Григорий Пасько, журналист:
— Хорошо помню начало дня 19 августа 1991 года. Мы, группа слушателей редакторского отделения Военно-политической академии имени В.И.Ленина, находимся в учебной аудитории на Садово-Кудринской. Входит преподаватель. Я на правах старшины курса и в звании капитана 3 ранга докладываю о готовности группы к занятию. Первое занятие — марксистско-ленинская подготовка. Преподаватель — полковник в морской форме (погоны с красными просветами). Он диктует нам список рекомендованной литературы по теме: Ленин, Маркс, Епишев… В это время за окнами слышится нарастающий звук-лязг-грохот. Мы выглядываем в окно и видим колонну танков. В центре Москвы, ранним утром.
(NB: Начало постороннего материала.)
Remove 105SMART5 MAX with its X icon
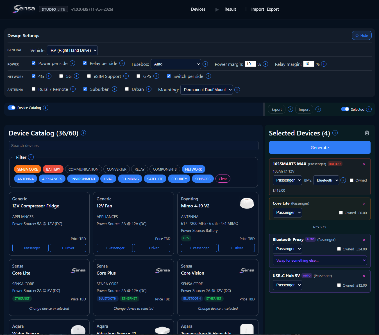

Полковник просит нас снова занять свои места. Мы садимся, но продолжаем обмениваться репликами. Когда в очередной раз за окнами взревел двигатель танка, я встал и сказал: «Товарищ полковник! Будь у меня другая профессия, я бы точно остался в эти минуты в аудитории. Но я журналист, а за окнами происходит история. Я должен быть там, на улице. Я ухожу».
Полковник стал возражать, но не так сильно, как мог бы. Поэтому вслед за мной ушла почти вся группа.